It is 5 a.m. Eyes glazed and stomach churning, panic sets in. Even after staring at an open textbook all night long, it does not seem like it is enough.
Finals time – it’s one of the most stressful times of the year, according to most college students. Procrastination, types of testing and exam scheduling all impact students’ anxiety levels during third week of December.
Freshman Rajiv Patnam, like many students, said he leaves his studying to the last minute, which can lead to many stressful nights before deadlines.
Patnam confidently offers his motto: “It is not due until the day it is due.”
Other students said putting work off makes them work more intensely. Senior Laura Walton said she feels a positive effect from stress.
“Stress pushes me to work harder,” she said.
Many students said professors who assign exams before the University’s scheduled date also increase stress levels.
Senior Jen Goodman said she is more anxiety-ridden this fall than previous semesters. With two big papers and two take-home exams due before reading week, she said she is feeling the crunch.
“Other semesters have been spread out, and now it is all piled on,” Goodman said.
At the moment Goodman said she is focusing on what is due immediately, putting off studying for her other three exams until reading week.
Many students interviewed said anxiety at the end of the semester intensifies because they do not feel reading week gives them enough time to study. The official reading week is two days long from Dec. 12 to Dec. 13.
Senior Anastasia Roussos said she believes the University should give more time between classes and finals.
“I think there should be an extra day,” Roussos said. “It should be at least four days and a weekend.”
But other students said they are satisfied with the break, grateful that the University sets aside the days at all.
Sophomore Michele Kaplan thinks the reading week is ample time to study.
“I am not stressed because I feel I have enough time to study,” Kaplan said.
The anxiety of preparing for exams can also come in part from the way students are tested: objectively or subjectively.
Multiple choice and true/false questions require heavy amounts of recall and recognition.
Roussos, a biology major, said she feels most comfortable with objective formats.
“I would rather have multiple choice and short answers than long essays because that is what I am used to,” she said.
Roussos is in the minority among her peers interviewed. Most said they prefer papers and essay exams.
Goodman likes papers the best because work is done out of the classroom.
“I have had experience with in class tests where I study so much and it just doesn’t show,” Goodman said.
Kaplan said she prefers essays and papers because there are fewer time restraints.
“You can take as much time as you want, and you don’t have to cram the night before the exam,” Kaplan said.
Although professors acknowledge student preference for subjective testing, papers and essay questions are not appropriate for some courses.
Business Law Professor William Yaeger said giving tests with standard answers is a “fair way to test.”
“It leaves less room for a student to complain,” he said. “You can point out the right answer in the text.”
Yaeger says his class covers a lot of material with little depth. He said essays are suitable for courses with a narrower focus.

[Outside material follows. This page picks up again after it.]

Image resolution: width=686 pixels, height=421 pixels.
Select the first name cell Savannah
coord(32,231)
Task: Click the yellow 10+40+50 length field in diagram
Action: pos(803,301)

Spanish literature Christopher Britt has never been a big fan of objective exams, which is why does not give them.
“When I was a student, I didn’t like them,” Britt said. “I don’t like them now.”
He also said grading an objective test would become boring and repetitious for him. He wants the test to show what the students got out of the class, not merely what they can repeat from a book.
“Subjective tests give students a chance to perform,” Britt said.
Kista Tucker, a dance appreciation teacher, does not give the same style of test each year. She breaks up the class into several categories: movement, textbook material, discussion, an oral presentation and a paper.
“I assign more than one type of project because people excel in different areas,” Tucker said.
Whether the final consists of multiple choice questions, short answers or essays, the fact remains that student stress escalates in the days leading up to exams.
“My yoga tape is coming in the mail, so that will help keep me de-stressed,” Goodman said.
The University Counseling Center offers stress management workshops throughout the year, and a guided Web site for those in need of last minute tips.
“The stress students feel provides them with the energy to do something,” Assistant Director of the University Counseling Center Bob Wilson said.
He said the added energy is not necessarily a bad thing. Learning how to manage it is the trick.
Wilson said there is a “useful zone” for physical energy. Exceeding the limit leads to lack of concentration and tension.
“The way to relieve this is through meditation, exercise and a healthy diet,” Wilson said.
When the main goal is staying calm, Wilson emphasizes, is to keep a balance between studying and relaxing. When studying becomes too mundane, step away from it for a bit.
“Take a break, go for a walk, talk to a friend or just get a hug!”